# (c'est) moi qui + accord du verbe



## nul

Bonjour à tous,

Normalement, après le pronom relatif "QUI", le verbe doit-il se conjuguer à la première ou troisième personne? Par exemple :



> Tu te plains trop, pourtant c'est la première fois qu'on t'a arnaqué. Moi, qui s'est (ou qui me suis?) fait avoir déjà trois fois, mais je me plains pas.


 
Merci d'avance.

*Note des modérateurs :* Plusieurs fils ont été fusionnés pour créer celui-ci.


----------



## Orientale

_qui me suis_ bien sûr car l'antécédent de _qui_ est bien _moi._


----------



## Reine

Dit on ‘c’est moi qui vous les envoie’ ou ‘c’est moi qui vous les envoient’ ?


----------



## Maître Capello

_C'est moi qui vous les envoi*e*._

L'accord du verbe doit se faire avec le sujet, c.-à-d. _je_, qui est sous-entendu → _Je vous les envoie._


----------



## arundhati

Reine said:


> c’est moi qui vous les envoie
> c’est moi qui vous les envoient


Le sujet du verbe "envoyer" est "qui", qui reprend "moi" qui est au singulier.


----------



## PINTOMARINE

bonjour,
j'aurais une petite question qui va surement vous paraître étrange pour une native mais dans la phrase :"les rumeurs c'est moi qui les crée"ai-je bien conjugué le verbe créer ou dois-je le mettre au pluriel c'est-à-dire:les rumeurs c'est moi qui les créent?
merci pour vos réponses


----------



## arundhati

C'est le sujet qui détermine la conjugaison du verbe : le sujet étant "moi", il faut bien mettre "créer" au singulier.


----------



## Chris' Spokesperson

Dans un cas comme ça on conjuge le verbe au troisième personne singulier parce qu'on parle de 'moi' dans la troisième personne.  J'en pensais récemment.


----------



## arundhati

En fait, c'est la première personne du singulier ici, mais effectivement l'orthographe est la même.
Par contre on écrirait "c'est moi qui les *ai* créées" et non pas "c'est moi qui les *a* créées".


----------



## Sonia Marmeladov

Bonsoir,

Un petit cas qui m'embête...

Si j'écris:  "C'est moi qui te dépassai(s ou t)", j'aurais tendance à mettre un "t" comme si je parlais de moi à la troisième personne.  Mais ça me semble ridicule d'écrire:  "C'est moi qui te dépassait..."

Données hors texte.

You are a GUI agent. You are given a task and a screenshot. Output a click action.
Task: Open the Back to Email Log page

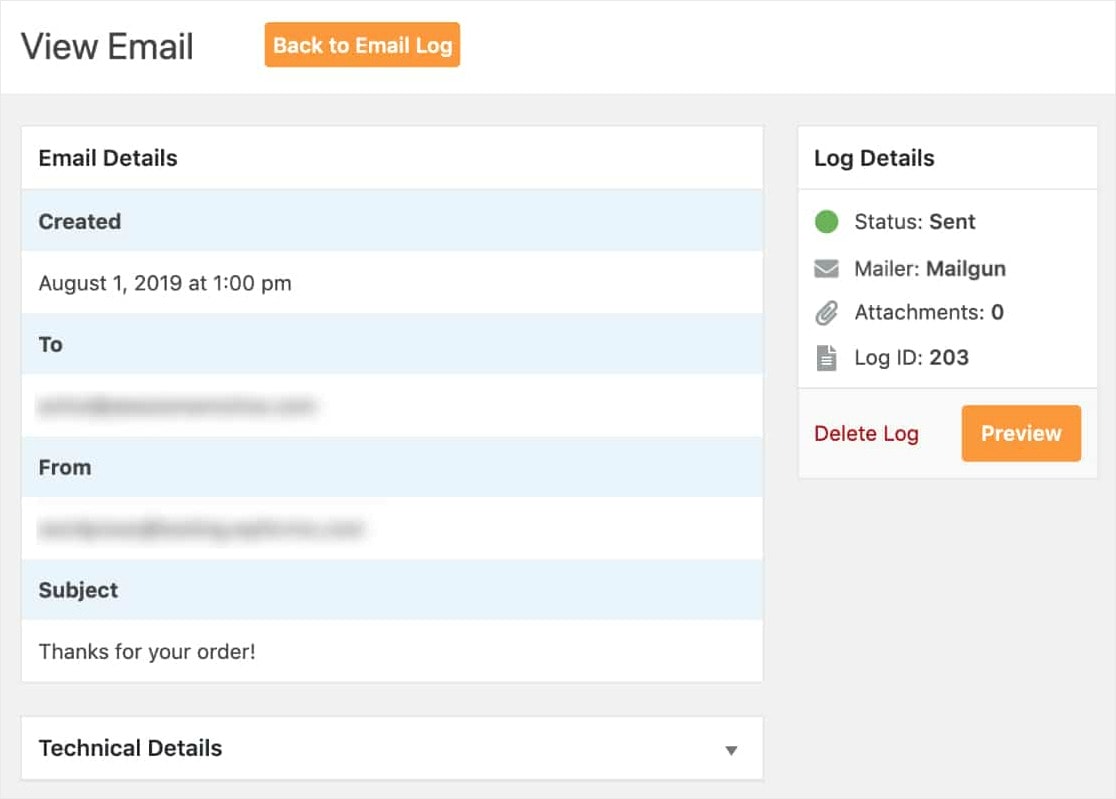point(362,44)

Vos lumières seraient vraiment bienvenue...

Sonia Marmeladov


----------



## snarkhunter

Non. Dans ce cas, on doit accorder *avec le sujet* (i.e. "moi"), donc "dépassai*s*".

Enormément de gens commettent cependant l'erreur.
Mais, dans la phrase ci-dessus, le sujet n'est pas "qui" : le sujet est bien "moi".


----------



## Maître Capello

Tu as raison… et tort.  Il faut bien écrire _dépassai*s*_, mais _qui_ est bien le sujet de _dépassais_. _Moi_ est l'*antécédent* de _qui_ et c'est donc bien le mot avec lequel le verbe se conjugue, mais ce n'est pas *directement* son sujet.


----------



## Sonia Marmeladov

Merci, ça me semblait ridicule de parler de moi à la troisième personne !!!

autres exemples:

-c'est moi qui faisais ça...
-moi qui pensais que...
-moi qui ne suis pas adéquate

toujours avec un "s", on est bien d'accord ?


----------



## Maître Capello

Oui, nous sommes tous d'accord !


----------



## snarkhunter

Sans le moindre doute !


----------



## ChrisPa

pour se rappeler la règle, il suffit de remplacer "je" par "nous" et on dirait "c'est nous qui nous dépla_cions_"


----------



## alenaro

Dans_ les esprits _de Camus on lit_: Il n'y a que moi qui sois malheureux..
_La personne du verb, ne devrait pas elle   être la 3eme?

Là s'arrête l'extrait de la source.